Excerpted records: Begin

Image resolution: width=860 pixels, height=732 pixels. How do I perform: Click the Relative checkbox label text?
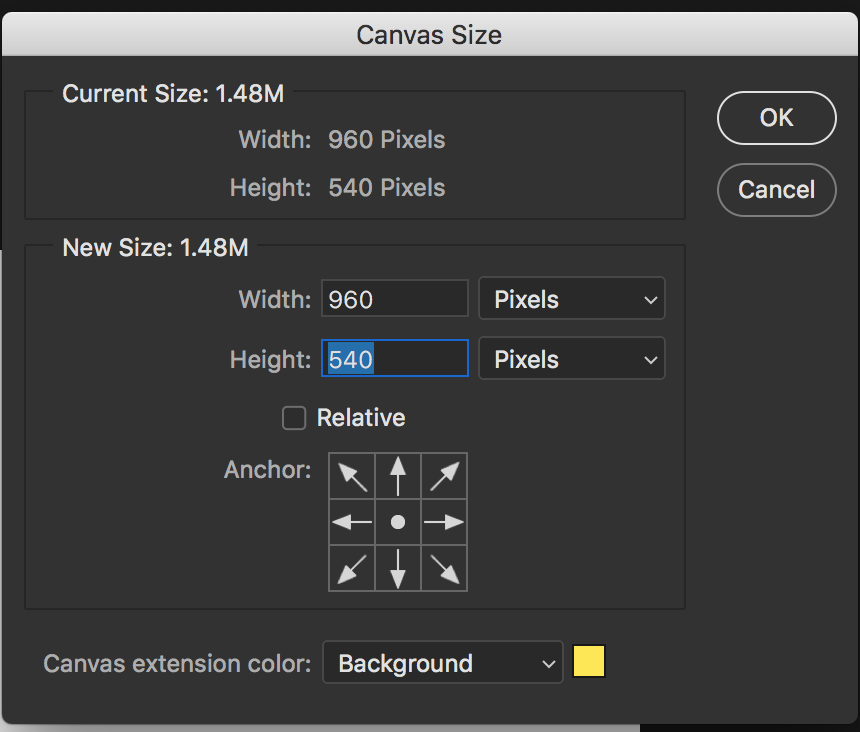pyautogui.click(x=361, y=418)
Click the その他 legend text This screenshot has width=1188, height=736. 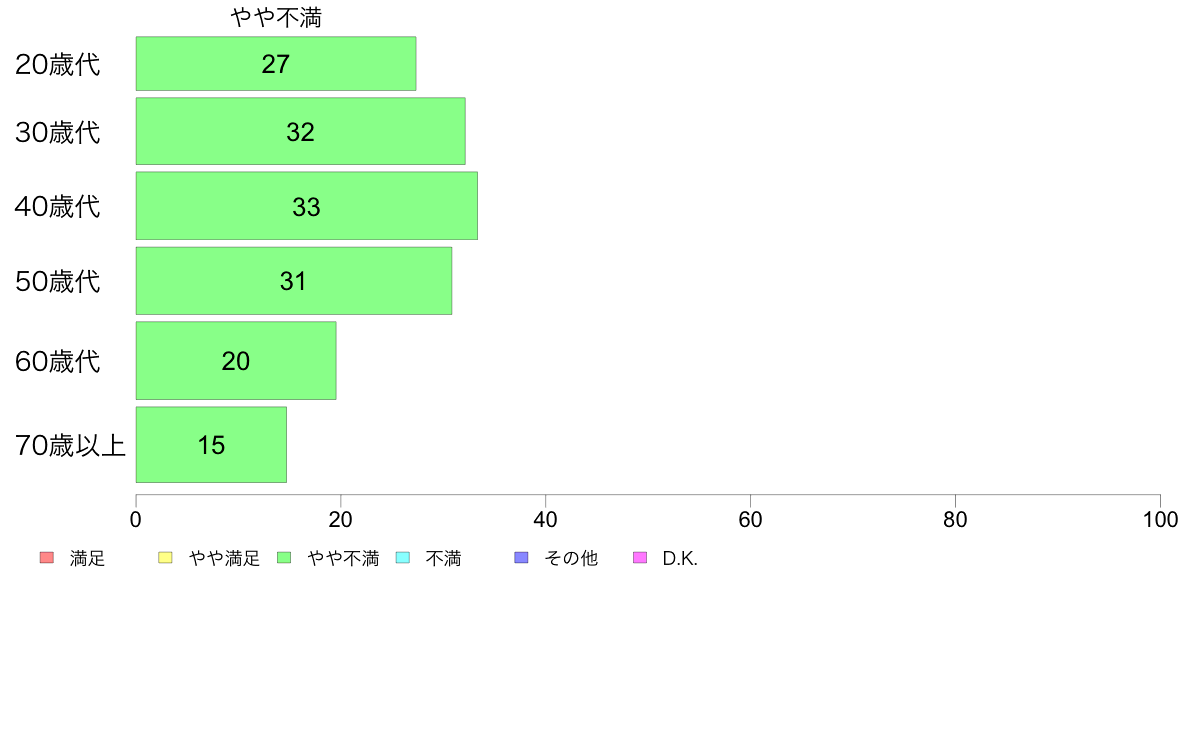571,559
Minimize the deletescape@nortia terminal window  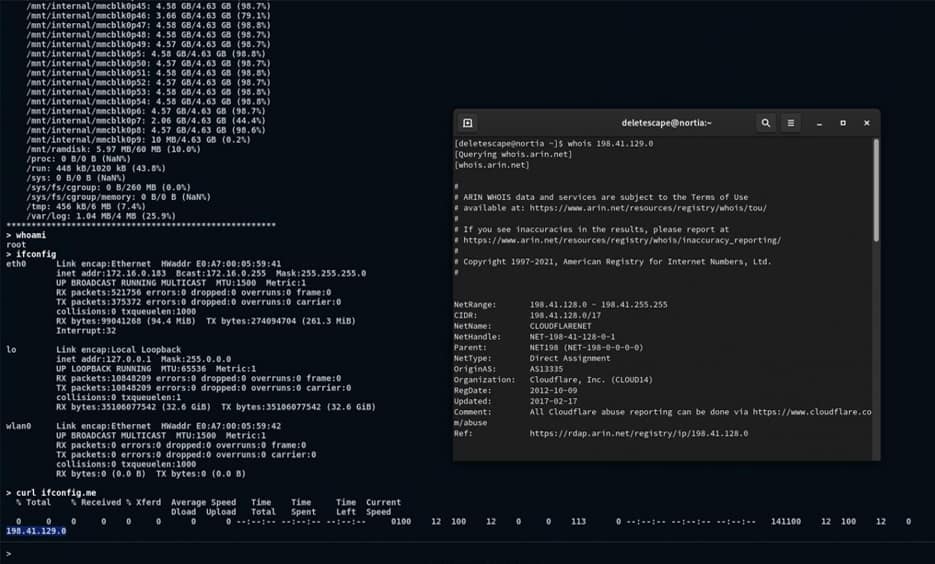tap(819, 123)
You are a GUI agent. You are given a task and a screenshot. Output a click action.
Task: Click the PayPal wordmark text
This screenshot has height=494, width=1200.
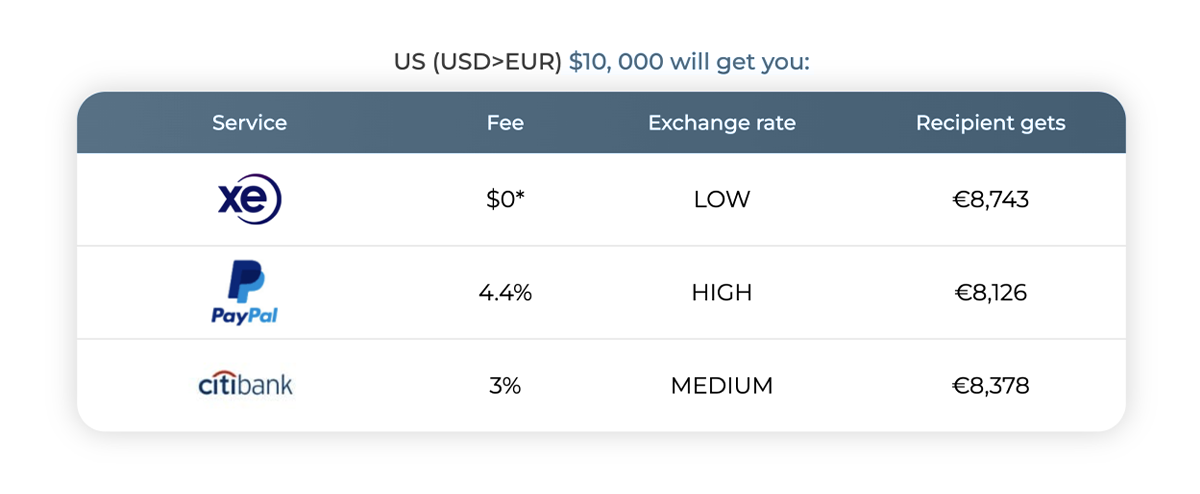pos(245,316)
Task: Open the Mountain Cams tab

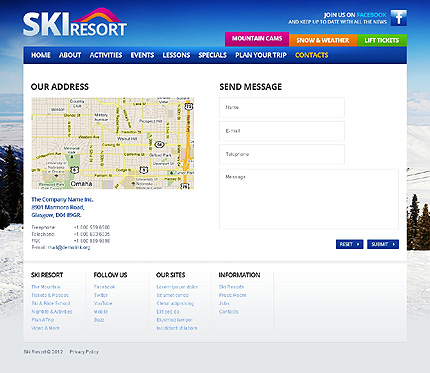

Excerpted records: End

> **Problem to solve**:
Extract only the lines from the one that contains "This screenshot has height=494, width=1200." through the end of the records, inclusive, and omit every picture.

> **Solved exercise**:
This screenshot has height=494, width=1200.
pos(245,316)
Task: Open the Mountain Cams tab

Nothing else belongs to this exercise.